>>
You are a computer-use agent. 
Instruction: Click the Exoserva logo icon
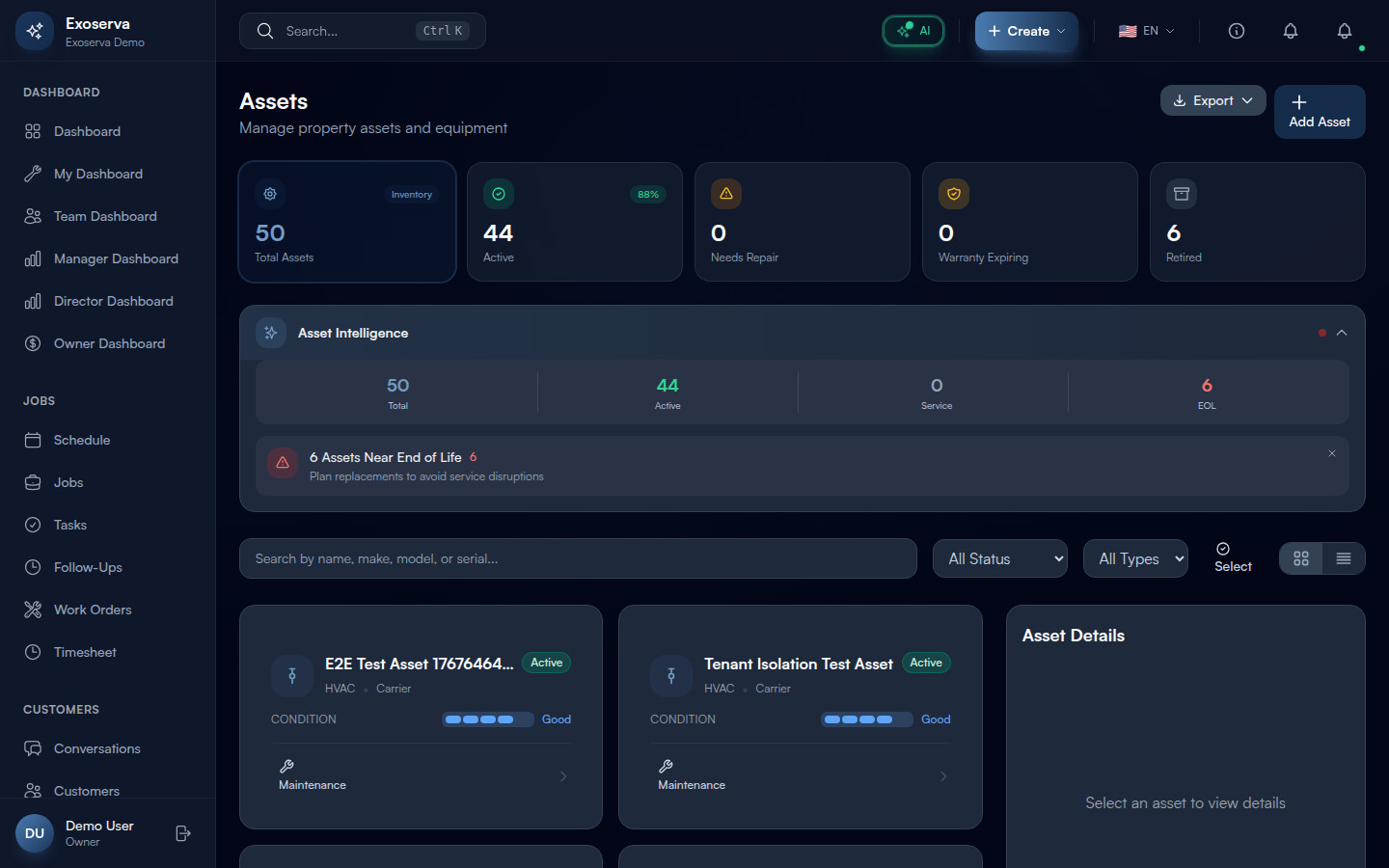tap(35, 31)
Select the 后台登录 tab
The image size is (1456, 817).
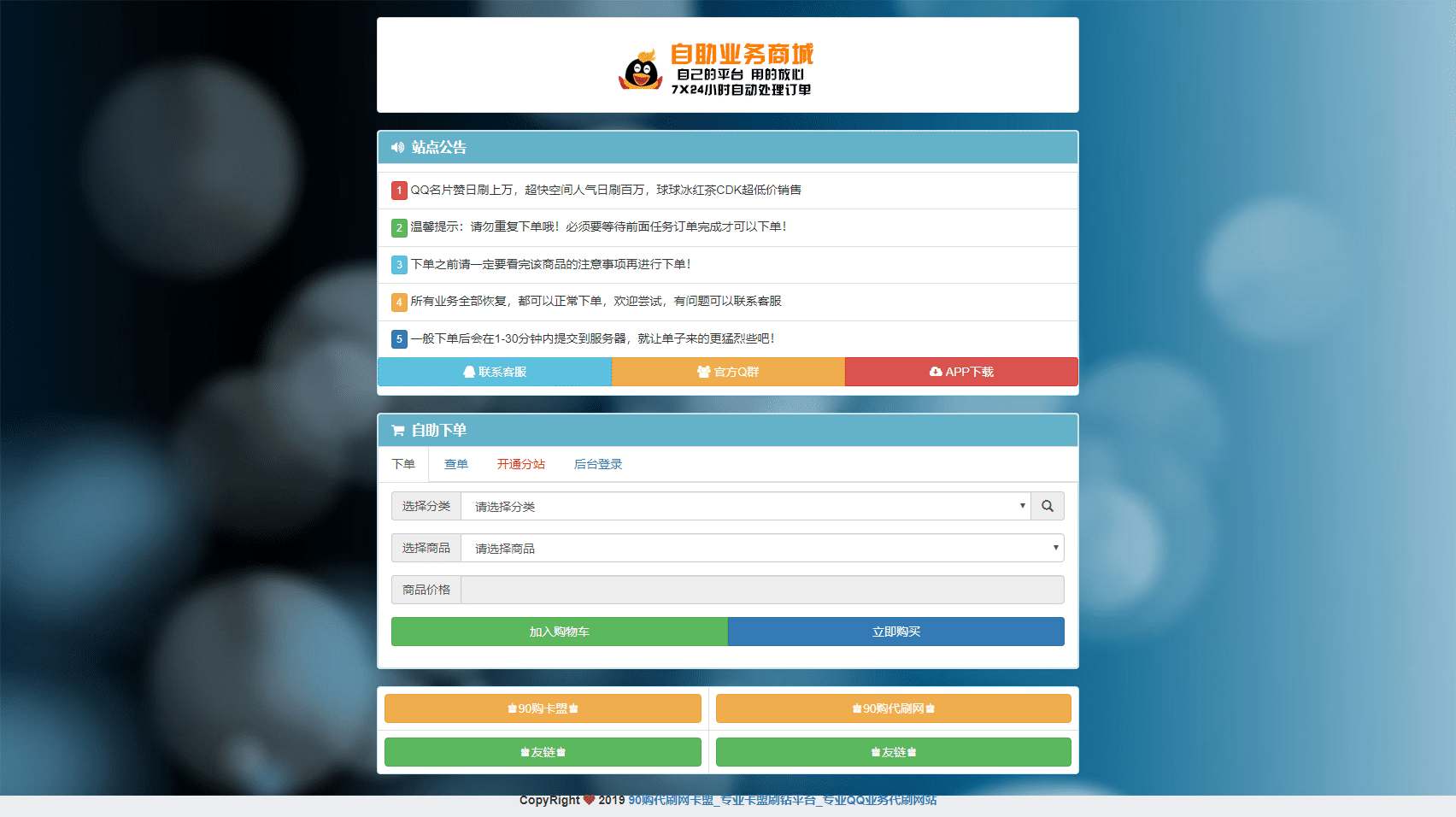[597, 464]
<<
**YOUR GOAL:**
Leave the pictures out and write out every entry exactly as given.

**TASK RESPONSE:**
You are a computer-use agent. 
Instruction: Click the Exoserva logo icon
tap(35, 31)
Select the 后台登录 tab
The image size is (1456, 817).
[597, 464]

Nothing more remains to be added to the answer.